[Records from a dataset]
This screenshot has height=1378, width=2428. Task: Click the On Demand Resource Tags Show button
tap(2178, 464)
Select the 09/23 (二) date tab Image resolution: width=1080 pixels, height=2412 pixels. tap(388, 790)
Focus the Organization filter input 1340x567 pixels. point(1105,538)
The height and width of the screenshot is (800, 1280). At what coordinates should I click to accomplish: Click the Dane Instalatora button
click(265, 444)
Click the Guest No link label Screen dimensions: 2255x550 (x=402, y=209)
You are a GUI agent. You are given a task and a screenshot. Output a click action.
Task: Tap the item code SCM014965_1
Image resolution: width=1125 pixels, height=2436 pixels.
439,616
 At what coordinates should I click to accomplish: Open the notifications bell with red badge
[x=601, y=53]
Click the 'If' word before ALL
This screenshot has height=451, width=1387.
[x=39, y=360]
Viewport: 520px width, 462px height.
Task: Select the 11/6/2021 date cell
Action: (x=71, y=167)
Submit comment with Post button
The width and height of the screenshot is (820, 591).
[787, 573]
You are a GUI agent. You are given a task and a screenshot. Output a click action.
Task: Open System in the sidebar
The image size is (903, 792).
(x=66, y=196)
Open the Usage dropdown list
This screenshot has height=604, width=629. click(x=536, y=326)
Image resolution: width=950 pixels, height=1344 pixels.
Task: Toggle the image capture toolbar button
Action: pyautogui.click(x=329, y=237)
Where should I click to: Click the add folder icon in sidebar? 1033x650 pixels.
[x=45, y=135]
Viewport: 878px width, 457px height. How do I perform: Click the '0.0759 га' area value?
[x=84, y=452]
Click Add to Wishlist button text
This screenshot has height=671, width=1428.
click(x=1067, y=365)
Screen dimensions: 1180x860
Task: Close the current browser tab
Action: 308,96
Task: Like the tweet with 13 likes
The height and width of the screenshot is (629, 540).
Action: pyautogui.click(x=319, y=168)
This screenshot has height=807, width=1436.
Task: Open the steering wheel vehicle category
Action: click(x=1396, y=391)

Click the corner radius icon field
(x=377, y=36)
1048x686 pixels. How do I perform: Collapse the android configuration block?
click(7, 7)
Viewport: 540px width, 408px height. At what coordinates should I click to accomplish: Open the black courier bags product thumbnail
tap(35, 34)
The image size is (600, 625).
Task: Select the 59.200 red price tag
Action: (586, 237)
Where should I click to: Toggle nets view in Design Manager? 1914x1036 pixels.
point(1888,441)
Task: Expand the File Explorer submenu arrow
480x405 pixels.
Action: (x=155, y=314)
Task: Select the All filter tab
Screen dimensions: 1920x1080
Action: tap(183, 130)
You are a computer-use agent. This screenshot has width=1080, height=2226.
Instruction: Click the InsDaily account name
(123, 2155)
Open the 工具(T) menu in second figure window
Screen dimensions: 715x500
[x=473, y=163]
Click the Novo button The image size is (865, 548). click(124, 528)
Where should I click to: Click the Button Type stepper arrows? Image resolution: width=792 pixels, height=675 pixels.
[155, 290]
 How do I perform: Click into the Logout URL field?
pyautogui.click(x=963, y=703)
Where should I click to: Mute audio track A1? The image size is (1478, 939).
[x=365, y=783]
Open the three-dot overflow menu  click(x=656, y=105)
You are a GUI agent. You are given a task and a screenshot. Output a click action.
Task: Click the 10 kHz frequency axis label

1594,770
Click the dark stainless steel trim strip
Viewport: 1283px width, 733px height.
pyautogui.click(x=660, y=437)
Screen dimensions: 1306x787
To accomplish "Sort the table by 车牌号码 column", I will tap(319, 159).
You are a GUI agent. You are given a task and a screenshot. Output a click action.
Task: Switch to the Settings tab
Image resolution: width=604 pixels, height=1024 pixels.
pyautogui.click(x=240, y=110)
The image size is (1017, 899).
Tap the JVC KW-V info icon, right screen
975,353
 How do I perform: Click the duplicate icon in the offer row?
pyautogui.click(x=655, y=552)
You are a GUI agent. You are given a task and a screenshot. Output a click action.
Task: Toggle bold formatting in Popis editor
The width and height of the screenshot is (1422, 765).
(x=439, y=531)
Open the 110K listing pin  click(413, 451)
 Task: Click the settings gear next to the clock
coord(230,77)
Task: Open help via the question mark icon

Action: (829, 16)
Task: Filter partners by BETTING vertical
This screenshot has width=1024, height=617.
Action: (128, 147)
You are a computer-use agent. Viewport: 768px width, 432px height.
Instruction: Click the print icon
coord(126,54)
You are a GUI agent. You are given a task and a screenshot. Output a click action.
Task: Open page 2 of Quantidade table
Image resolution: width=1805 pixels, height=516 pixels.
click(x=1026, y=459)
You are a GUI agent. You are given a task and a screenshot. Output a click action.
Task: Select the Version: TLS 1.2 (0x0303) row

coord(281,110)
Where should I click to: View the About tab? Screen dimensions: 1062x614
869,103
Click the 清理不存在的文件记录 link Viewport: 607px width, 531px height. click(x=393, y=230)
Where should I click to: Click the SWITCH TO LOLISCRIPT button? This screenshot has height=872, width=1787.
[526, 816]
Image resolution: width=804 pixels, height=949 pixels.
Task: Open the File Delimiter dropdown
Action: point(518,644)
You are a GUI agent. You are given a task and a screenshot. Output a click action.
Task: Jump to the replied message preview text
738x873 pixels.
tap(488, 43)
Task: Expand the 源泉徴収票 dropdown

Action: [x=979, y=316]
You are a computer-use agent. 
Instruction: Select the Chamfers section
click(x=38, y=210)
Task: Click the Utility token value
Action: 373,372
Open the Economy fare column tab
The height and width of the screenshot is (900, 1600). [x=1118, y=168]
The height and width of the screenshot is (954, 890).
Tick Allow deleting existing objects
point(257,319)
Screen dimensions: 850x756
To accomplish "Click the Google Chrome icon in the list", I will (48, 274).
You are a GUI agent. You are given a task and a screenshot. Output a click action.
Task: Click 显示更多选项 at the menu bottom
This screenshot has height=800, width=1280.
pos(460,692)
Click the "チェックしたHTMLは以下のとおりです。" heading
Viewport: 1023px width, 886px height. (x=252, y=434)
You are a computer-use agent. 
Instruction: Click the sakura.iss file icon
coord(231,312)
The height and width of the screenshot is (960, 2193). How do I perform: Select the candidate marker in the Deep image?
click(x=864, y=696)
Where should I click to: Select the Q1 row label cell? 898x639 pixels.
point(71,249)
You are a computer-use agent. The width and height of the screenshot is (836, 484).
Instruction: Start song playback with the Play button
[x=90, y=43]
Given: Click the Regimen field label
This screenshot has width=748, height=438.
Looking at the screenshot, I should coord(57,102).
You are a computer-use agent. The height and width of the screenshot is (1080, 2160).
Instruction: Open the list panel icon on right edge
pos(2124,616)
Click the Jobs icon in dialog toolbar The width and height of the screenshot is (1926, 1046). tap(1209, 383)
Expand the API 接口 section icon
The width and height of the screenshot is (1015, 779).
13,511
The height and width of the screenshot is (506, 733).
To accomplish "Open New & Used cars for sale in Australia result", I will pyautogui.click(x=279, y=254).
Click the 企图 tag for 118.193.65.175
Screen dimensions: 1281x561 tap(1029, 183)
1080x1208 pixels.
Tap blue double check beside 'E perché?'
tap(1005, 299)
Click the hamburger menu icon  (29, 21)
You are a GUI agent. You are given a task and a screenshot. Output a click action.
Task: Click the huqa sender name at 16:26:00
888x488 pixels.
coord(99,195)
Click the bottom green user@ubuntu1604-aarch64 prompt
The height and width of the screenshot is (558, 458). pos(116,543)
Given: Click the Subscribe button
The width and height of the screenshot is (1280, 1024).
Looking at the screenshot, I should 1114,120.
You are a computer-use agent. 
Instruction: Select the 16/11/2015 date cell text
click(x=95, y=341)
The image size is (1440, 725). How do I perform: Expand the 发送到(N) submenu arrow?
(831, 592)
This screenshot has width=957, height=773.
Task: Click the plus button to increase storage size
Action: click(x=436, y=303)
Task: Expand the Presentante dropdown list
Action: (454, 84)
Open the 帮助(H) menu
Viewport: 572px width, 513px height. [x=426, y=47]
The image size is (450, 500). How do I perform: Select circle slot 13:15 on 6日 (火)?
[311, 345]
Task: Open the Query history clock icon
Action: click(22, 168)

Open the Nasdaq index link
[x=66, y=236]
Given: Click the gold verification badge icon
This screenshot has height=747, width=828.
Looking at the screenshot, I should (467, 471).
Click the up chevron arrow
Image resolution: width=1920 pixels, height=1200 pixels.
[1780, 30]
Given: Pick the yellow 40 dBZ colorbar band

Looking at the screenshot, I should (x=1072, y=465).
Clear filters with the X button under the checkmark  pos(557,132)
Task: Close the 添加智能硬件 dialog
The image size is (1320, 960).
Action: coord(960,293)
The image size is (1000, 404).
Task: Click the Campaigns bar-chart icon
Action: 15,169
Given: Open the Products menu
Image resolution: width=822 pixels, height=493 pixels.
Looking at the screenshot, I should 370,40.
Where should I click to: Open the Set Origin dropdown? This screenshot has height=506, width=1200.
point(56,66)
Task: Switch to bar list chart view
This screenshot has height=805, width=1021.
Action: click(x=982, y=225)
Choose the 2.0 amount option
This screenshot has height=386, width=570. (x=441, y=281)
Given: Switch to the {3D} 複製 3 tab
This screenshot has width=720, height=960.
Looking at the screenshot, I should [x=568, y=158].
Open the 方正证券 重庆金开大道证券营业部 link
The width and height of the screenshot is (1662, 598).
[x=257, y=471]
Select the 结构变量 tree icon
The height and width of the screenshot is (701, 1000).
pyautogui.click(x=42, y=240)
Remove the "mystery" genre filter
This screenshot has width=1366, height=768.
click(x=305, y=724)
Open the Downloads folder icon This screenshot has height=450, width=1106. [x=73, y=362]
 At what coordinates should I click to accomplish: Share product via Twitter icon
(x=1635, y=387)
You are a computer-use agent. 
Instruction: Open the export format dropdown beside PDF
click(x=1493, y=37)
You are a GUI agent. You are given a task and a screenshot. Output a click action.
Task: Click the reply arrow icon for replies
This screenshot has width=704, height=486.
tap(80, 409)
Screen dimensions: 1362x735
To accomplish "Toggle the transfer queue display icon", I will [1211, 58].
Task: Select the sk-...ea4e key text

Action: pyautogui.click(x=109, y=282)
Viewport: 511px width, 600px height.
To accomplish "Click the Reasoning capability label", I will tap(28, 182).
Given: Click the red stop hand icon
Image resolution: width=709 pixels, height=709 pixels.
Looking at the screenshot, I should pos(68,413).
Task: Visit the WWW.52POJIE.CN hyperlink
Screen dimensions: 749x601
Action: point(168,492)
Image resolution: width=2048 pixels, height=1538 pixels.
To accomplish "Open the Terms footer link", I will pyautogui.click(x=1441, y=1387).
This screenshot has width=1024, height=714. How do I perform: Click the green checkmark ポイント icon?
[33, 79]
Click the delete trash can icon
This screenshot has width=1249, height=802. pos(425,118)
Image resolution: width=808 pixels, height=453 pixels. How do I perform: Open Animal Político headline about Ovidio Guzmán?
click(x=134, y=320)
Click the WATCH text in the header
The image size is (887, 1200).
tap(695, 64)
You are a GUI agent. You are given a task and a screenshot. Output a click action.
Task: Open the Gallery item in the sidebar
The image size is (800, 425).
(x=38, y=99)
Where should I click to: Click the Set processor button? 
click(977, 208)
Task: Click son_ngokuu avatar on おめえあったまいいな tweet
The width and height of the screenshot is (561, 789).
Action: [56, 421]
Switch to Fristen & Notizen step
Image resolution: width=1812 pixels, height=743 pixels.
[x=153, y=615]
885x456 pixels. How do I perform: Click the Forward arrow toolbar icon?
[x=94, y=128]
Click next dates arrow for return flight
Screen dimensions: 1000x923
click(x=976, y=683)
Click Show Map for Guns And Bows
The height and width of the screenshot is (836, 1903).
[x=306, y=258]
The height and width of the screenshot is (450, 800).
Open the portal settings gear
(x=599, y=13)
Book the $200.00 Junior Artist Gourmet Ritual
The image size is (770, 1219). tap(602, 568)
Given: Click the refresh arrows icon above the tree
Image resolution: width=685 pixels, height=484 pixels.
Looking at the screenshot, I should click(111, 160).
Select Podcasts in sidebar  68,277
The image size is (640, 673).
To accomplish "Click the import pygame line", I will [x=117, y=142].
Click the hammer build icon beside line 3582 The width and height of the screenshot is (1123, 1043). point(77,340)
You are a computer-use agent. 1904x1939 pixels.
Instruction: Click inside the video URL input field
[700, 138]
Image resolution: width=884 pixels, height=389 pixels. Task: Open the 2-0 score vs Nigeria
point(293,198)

▸ What is needed
Exactly as written, repeat each line from the beginning of the data above to the line containing "Focus the Organization", inclusive.

▸ Exercise solution
This screenshot has height=1378, width=2428. Task: Click the On Demand Resource Tags Show button
tap(2178, 464)
Select the 09/23 (二) date tab Image resolution: width=1080 pixels, height=2412 pixels. tap(388, 790)
Focus the Organization filter input 1340x567 pixels. point(1105,538)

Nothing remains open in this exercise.